Provided data:
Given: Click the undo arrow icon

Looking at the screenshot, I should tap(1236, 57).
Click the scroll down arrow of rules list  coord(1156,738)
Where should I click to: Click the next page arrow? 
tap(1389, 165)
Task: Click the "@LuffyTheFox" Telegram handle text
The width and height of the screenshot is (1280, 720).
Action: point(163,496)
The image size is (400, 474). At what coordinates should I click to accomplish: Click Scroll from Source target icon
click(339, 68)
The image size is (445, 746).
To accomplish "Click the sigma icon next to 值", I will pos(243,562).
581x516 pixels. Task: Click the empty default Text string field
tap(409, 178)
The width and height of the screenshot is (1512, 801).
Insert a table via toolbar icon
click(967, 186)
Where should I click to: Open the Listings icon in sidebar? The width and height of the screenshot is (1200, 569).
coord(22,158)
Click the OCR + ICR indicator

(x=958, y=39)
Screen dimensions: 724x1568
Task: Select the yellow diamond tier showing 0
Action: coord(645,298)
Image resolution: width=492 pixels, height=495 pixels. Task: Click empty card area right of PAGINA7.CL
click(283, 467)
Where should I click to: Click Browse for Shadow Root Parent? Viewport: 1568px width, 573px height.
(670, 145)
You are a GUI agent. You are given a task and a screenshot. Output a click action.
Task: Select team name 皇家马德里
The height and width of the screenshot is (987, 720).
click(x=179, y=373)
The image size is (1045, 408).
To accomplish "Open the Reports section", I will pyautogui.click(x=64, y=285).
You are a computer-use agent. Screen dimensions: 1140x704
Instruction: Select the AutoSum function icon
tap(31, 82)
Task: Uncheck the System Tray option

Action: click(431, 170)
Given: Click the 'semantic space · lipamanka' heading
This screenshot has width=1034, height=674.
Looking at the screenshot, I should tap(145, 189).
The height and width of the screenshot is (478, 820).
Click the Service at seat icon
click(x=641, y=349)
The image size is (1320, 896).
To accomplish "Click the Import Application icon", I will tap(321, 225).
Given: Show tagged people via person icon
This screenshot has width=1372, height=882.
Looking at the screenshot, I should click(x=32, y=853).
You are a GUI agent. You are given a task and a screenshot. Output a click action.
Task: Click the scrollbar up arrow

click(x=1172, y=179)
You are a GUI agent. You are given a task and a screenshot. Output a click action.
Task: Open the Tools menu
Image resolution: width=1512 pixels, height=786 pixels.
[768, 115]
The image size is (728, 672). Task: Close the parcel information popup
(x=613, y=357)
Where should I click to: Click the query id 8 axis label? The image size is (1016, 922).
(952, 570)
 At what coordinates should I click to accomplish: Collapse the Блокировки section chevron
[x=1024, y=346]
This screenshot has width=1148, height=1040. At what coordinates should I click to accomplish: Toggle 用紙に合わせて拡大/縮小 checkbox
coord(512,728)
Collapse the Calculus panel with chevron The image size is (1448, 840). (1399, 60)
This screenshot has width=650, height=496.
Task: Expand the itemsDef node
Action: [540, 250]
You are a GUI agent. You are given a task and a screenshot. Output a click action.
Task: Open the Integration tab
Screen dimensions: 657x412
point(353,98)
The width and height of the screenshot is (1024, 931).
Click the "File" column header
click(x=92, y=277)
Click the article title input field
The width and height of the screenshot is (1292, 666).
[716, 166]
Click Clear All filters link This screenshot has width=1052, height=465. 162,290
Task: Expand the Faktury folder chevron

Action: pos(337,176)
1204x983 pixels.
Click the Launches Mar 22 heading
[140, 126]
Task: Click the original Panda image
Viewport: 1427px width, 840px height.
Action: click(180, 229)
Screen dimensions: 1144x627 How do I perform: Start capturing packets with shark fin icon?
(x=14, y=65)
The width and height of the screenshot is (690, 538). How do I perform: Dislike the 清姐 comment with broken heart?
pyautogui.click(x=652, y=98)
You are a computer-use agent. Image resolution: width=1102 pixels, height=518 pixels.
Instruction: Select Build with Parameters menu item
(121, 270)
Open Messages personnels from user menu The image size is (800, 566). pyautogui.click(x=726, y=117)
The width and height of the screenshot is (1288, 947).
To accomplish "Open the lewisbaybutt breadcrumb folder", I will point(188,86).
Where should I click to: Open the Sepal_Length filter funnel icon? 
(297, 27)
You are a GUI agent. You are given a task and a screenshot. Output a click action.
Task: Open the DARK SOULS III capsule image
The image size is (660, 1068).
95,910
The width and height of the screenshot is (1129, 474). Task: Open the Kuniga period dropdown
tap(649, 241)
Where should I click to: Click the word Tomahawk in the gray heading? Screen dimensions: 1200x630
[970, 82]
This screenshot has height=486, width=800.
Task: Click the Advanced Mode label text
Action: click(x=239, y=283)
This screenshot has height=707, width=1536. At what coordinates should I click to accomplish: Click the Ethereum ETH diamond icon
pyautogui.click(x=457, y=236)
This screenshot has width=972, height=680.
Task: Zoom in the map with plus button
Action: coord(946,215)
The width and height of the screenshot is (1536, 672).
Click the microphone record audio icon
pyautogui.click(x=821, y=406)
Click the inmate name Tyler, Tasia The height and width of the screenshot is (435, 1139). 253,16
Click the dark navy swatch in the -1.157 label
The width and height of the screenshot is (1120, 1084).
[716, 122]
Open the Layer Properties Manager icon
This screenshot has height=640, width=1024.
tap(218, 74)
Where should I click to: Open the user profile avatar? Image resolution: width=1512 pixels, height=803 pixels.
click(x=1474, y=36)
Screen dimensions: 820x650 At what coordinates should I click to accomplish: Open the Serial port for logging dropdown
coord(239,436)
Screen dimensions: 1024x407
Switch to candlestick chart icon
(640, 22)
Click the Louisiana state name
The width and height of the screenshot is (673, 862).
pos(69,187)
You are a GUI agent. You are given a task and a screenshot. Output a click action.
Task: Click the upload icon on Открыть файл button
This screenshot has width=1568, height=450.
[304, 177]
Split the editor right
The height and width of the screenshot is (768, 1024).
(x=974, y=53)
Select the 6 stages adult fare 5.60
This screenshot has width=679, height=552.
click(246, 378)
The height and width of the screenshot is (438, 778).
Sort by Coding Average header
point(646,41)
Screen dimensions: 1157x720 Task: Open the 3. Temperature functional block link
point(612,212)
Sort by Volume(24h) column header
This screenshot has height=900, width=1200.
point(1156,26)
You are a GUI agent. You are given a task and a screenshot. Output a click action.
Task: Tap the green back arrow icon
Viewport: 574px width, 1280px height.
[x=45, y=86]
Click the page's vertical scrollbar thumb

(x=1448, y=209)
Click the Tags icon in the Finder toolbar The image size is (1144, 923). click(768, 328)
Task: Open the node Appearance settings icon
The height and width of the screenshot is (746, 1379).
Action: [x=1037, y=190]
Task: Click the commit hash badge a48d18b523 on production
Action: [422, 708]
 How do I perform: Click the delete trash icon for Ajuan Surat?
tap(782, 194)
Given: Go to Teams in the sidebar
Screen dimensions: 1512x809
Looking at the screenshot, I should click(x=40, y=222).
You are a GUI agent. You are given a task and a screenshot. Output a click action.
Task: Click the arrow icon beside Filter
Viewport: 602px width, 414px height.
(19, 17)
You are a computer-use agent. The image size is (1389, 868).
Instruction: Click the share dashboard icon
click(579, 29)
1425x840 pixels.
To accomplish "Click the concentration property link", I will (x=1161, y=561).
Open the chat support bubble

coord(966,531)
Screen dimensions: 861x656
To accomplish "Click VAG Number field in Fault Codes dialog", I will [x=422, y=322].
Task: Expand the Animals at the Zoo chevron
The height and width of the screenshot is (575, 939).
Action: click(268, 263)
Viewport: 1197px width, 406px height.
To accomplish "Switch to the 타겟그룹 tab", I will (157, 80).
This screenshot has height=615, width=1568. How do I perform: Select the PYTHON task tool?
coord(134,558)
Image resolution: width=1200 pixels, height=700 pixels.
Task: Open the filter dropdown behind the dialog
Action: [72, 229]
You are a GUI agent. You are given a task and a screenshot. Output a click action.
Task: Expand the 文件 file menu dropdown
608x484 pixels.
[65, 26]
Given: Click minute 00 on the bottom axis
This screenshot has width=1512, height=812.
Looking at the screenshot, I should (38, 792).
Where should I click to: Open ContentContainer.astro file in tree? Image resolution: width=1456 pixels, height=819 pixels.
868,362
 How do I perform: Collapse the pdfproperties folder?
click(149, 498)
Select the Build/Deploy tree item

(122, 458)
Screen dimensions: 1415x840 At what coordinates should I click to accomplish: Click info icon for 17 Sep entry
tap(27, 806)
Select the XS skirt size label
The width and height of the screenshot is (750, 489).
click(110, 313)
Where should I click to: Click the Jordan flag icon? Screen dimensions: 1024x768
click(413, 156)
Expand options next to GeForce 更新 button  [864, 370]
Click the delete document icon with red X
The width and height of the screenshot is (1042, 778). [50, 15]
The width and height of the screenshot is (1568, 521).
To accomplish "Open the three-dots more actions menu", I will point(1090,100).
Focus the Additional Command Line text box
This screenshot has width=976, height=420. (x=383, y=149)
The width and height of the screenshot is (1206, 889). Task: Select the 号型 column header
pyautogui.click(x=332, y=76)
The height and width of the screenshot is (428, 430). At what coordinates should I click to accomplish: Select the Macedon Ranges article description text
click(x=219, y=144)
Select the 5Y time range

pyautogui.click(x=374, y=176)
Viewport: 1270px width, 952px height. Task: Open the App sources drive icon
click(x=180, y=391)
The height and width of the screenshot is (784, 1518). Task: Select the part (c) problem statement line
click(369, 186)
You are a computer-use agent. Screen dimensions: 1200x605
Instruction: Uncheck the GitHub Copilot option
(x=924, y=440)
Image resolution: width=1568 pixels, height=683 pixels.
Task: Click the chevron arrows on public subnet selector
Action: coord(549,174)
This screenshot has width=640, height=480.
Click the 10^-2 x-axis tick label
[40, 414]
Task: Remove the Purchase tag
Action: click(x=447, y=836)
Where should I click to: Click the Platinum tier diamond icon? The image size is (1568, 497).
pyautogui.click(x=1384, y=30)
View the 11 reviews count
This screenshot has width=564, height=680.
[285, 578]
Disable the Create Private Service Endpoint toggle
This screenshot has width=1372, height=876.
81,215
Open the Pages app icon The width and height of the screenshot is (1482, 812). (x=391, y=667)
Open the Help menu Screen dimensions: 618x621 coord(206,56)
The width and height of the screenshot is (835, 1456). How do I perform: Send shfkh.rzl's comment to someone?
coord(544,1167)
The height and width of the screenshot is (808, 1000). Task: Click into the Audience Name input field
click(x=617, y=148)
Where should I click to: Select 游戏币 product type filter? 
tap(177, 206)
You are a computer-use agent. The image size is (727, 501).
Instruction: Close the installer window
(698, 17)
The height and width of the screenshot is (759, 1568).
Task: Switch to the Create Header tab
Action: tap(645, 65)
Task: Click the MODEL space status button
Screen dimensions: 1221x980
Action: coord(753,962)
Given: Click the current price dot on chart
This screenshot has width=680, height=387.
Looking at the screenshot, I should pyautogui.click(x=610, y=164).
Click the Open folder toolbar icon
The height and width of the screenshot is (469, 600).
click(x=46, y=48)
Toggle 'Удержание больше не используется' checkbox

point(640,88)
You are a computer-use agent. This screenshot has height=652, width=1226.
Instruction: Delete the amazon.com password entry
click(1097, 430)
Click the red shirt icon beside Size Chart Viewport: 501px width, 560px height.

Problem description: Transcribe the lines between the one containing "Select the XS skirt size label" and the one containing "The width and height of the screenshot is (1042, 778).", inclusive.

Response:
Select the XS skirt size label
The width and height of the screenshot is (750, 489).
click(110, 313)
Where should I click to: Click the Jordan flag icon? Screen dimensions: 1024x768
click(413, 156)
Expand options next to GeForce 更新 button  [864, 370]
Click the delete document icon with red X
The width and height of the screenshot is (1042, 778). [50, 15]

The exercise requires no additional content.